If you define your operator overloaded function as member function, then the compiler translates expressions like s1 + s2 into s1.operator+(s2). That means, the operator overloaded member function gets invoked on the first operand. That is how member functions work!
But what if the first operand is not a class? There's a major problem if we want to overload an operator where the first operand is not a class type, rather say double. So you cannot write like this 10.0 + s2. However, you can write operator overloaded member function for expressions like s1 + 10.0.
To solve this ordering problem, we define operator overloaded function as friend IF it needs to access private members. Make it friend ONLY when it needs to access private members. Otherwise simply make it non-friend non-member function to improve encapsulation!
class Sample
{
public:
Sample operator + (const Sample& op2); //works with s1 + s2
Sample operator + (double op2); //works with s1 + 10.0
//Make it `friend` only when it needs to access private members.
//Otherwise simply make it **non-friend non-member** function.

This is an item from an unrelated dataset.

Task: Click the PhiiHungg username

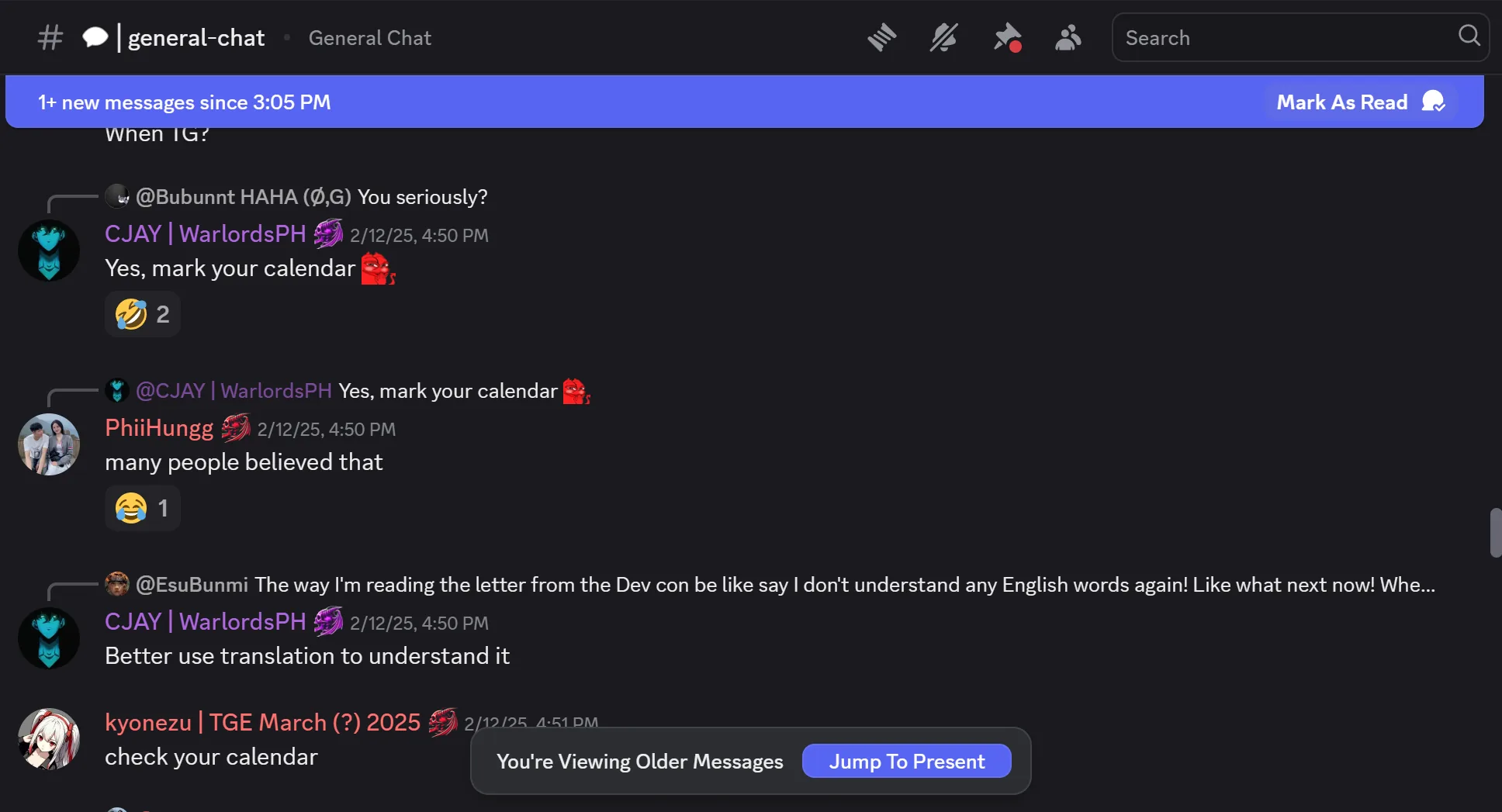Action: click(x=159, y=428)
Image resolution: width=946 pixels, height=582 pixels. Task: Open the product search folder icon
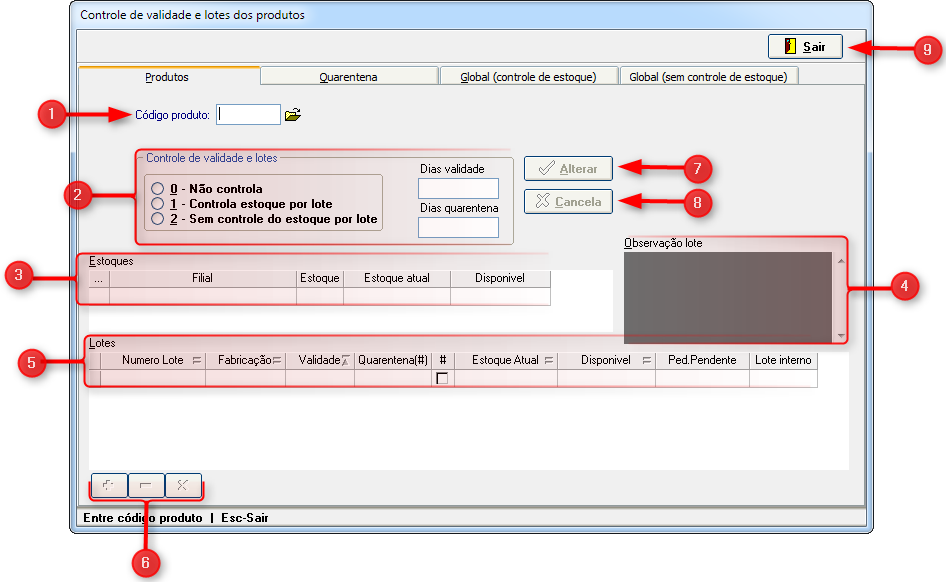coord(292,115)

friend Sample operator + (double op1, const Sample& op2); //works with 10.0 + s2
}
Read these :
A slight problem of ordering in operands
How Non-Member Functions Improve Encapsulation
It's not necessarily a distinction between friend operator overloads and member function operator overloads as it is between global operator overloads and member function operator overloads.
One reason to prefer a global operator overload is if you want to allow expressions where the class type appears on the right hand side of a binary operator. For example:
Foo f = 100;
int x = 10;
cout << x + f;
This only works if there is a global operator overload for
Foo operator + (int x, const Foo& f);
Note that the global operator overload doesn't necessarily need to be a friend function. This is only necessary if it needs access to private members of Foo, but that is not always the case.
Regardless, if Foo only had a member function operator overload, like:
class Foo
{
...
Foo operator + (int x);
...
};
...then we would only be able to have expressions where a Foo instance appears on the left of the plus operator.